I figli Fr. ed An., per altro verso, hanno tentato, invano, di fornire una concordata ricostruzione dei fatti in modo evidentemente edulcorato, al fine di attenuare le evidenti responsabilità del padre, sebbene abbiano entrambi posto l'accento sull'atteggiamento furioso e violento di costui in occasione dell'accaduto e non risultando gli stessi evidentemente credibili (anche alla luce della documentazione medica prodotta), in punto di reiterati maltrattamenti, fisici e psicologici, ai quali vennero sottoposti nel corso della convivenza familiare.

Parimenti, con riferimento al reato di cui all'art. 612 c.p., anch'esso correttamente contestato nella sua forma aggravata, è appena il caso di sottolineare che la gravità della minaccia deve essere accertata anche con riferimento al contesto nel quale essa si colloca (in tal caso chiaramente pervaso da violenza ed aggressività), al fine di verificare se ed in qual grado quelle espressioni (comunque serie e verosimili), possano aver ingenerato un particolare timore o un serio turbamento nelle persone offese, la qual cosa risulta ad ogni buon conto, nel caso di specie ed ogni circostanza globalmente considerata, positivamente ed inequivocabilmente accertata.

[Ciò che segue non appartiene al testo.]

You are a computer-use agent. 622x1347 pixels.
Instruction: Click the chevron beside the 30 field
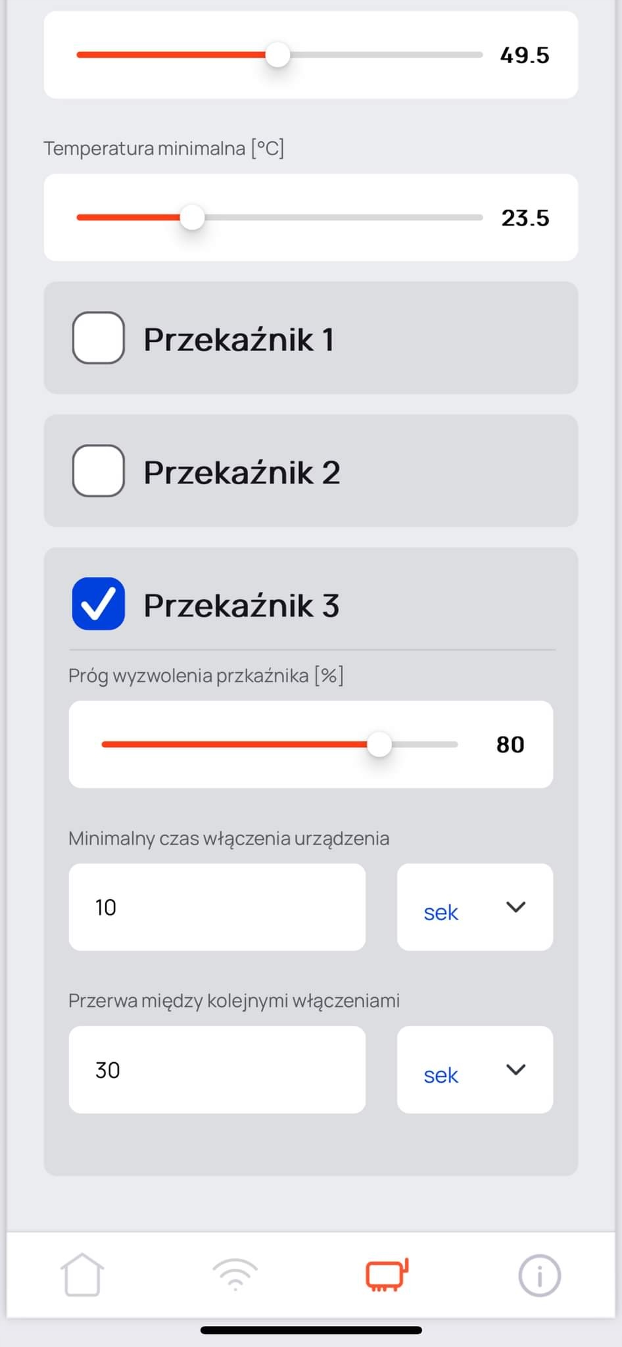click(x=516, y=1069)
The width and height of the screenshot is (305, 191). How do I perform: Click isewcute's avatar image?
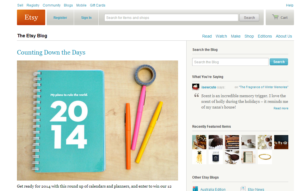tap(196, 87)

Appare altresì evidente la sussistenza, nel caso che qui ci occupa, del medesimo disegno criminoso, laddove l'imputato ha certamente previsto e deliberato in origine ed in via generale l'"iter" criminoso da percorrere ed i singoli reati attraverso i quali attuarlo, che nella loro oggettività appaiono giuridicamente compatibili.

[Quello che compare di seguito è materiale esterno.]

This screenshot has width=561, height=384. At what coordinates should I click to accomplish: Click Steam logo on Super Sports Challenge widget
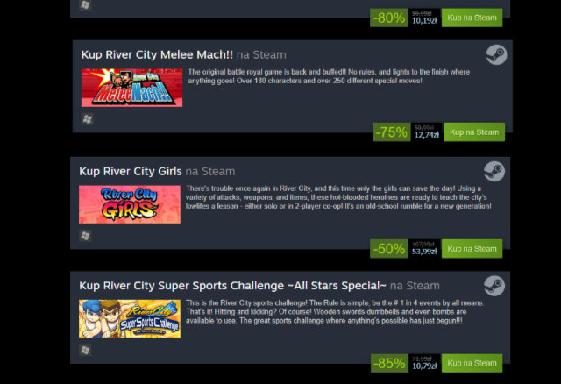tap(494, 286)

Stimasi pertanto equo e conforme a giustizia, previa concessione di circostanze attenuanti generiche (al solo fine di meglio adeguare la pena ai fatti commessi), da dichiararsi equivalenti alle contestate aggravanti, irrogare la pena finale di anni uno di reclusione (pena base per il reato più grave ex art. 582 c.p., mesi nove di reclusione, aumentata ex art. 81 c.p., di mesi tre per la fattispecie residua). Segue per legge la condanna al pagamento delle spese processuali.

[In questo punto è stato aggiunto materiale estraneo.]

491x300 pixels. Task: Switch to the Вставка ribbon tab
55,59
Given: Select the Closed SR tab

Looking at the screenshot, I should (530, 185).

Nulla peraltro osta alla concessione del beneficio ex art. 163 c.p., potendosi ragionevolmente presumere che l'imputato si asterrà, per il futuro, dalla commissione di ulteriori reati, anche in considerazione del presumibile effetto deterrente costituito dalla presente condanna.

Per tutto quanto sin qui evidenziato, deve infine trovare accoglimento la domanda proposta dalle parti civili costituite Di.As. e Gr.Sa. volta al risarcimento dei danni, che saranno opportunamente liquidati nella competente sede civile. Va poi accolta la richiesta di condanna dell'imputato al pagamento di una provvisionale, immediatamente esecutiva, che si reputa equo quantificare in Euro 3.000,00, per ciascuna delle partì chili, nei limiti del danno per cui si ritiene già raggiunta la prova. Quanto alle spese sostenute per il giudizio, posto che la parte civile costituita è stata ammessa al beneficio del gratuito patrocinio, se ne deve disporre, ai sensi dell'art. 110, III comma, D.P.R. 115/2002, il versamento, da parte dell'imputato e nella complessiva misura di Euro 2.000,00, oltre accessori di legge, in favore dello Stato.


P.Q.M.

Visti gli artt. 533, 535 c.p.p., dichiara Gr.Al. colpevole dei reati ascritti, unificati gli stessi dal vincolo della continuazione, ritenuto più grave quello di cui al capo a) e concesse le circostanze attenuanti generiche equivalenti alle contestate aggravanti, lo condanna alla pena di anni uno di reclusione, oltre al pagamento delle spese processuali. Pena sospesa.

Visti gli artt. 538 e ss. c.p.p., condanna l'imputato al risarcimento dei danni causati alle parti civili costituite Di.As. e Gr.Sa. da liquidarsi in separata sede, oltre al rimborso delle spese di lite, liquidate in Euro 2.000,00 ed accessori di legge, somma questa, ex art. 110, D.P.R. 115/02, da devolversi in favore dello Stato.

Visto l'art. 539, II comma, c.p.p., condanna l'imputato al versamento, in favore di entrambe le parti civili costituite, della somma di Euro 3.000,00 (tremila/00), a titolo di provvisionale immediatamente esecutiva.

Motivazione riservata in giorni novanta.

Così deciso in Cassino il 18 luglio 2022.

Depositata in Cancelleria il 13 ottobre 2022.